» WORK INSTRUCTIONS
Transcribe only the part of the listing below that begins at the line containing "This screenshot has height=418, width=868." and runs to its final line, keeping both ends.

» DATA FOR ANALYSIS
•••••

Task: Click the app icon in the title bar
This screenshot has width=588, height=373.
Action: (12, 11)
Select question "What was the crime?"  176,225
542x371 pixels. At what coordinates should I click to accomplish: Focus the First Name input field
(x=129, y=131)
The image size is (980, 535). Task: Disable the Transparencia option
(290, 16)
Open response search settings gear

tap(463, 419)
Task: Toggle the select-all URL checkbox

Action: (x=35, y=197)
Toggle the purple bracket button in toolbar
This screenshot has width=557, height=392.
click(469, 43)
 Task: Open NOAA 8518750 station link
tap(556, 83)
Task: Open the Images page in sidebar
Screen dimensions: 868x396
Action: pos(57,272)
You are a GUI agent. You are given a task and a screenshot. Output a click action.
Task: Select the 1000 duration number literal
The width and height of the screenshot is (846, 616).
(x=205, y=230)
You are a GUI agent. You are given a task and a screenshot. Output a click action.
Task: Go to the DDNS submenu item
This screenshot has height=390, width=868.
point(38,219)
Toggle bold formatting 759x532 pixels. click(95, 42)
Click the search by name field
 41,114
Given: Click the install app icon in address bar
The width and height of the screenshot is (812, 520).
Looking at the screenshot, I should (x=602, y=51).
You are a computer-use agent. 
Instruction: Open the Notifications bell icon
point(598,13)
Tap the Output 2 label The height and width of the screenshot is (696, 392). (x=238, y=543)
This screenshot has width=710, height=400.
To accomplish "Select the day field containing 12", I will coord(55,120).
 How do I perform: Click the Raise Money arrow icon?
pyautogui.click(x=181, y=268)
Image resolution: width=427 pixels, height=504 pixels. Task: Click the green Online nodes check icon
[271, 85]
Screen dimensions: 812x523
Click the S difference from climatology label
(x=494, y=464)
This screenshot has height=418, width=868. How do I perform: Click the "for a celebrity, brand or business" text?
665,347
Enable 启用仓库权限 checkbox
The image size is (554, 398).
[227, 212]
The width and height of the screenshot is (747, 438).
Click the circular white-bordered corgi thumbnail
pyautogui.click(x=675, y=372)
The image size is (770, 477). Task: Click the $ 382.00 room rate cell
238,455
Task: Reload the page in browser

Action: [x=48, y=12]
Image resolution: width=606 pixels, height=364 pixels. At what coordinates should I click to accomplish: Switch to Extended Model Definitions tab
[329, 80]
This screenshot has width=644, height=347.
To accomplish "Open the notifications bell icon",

•••••

» EXPECTED ANSWER
This screenshot has height=418, width=868. How do I perform: Click the "for a celebrity, brand or business" text?
665,347
Enable 启用仓库权限 checkbox
The image size is (554, 398).
[227, 212]
The width and height of the screenshot is (747, 438).
Click the circular white-bordered corgi thumbnail
pyautogui.click(x=675, y=372)
The image size is (770, 477). Task: Click the $ 382.00 room rate cell
238,455
Task: Reload the page in browser

Action: [x=48, y=12]
Image resolution: width=606 pixels, height=364 pixels. At what coordinates should I click to accomplish: Switch to Extended Model Definitions tab
[329, 80]
This screenshot has width=644, height=347.
To accomplish "Open the notifications bell icon",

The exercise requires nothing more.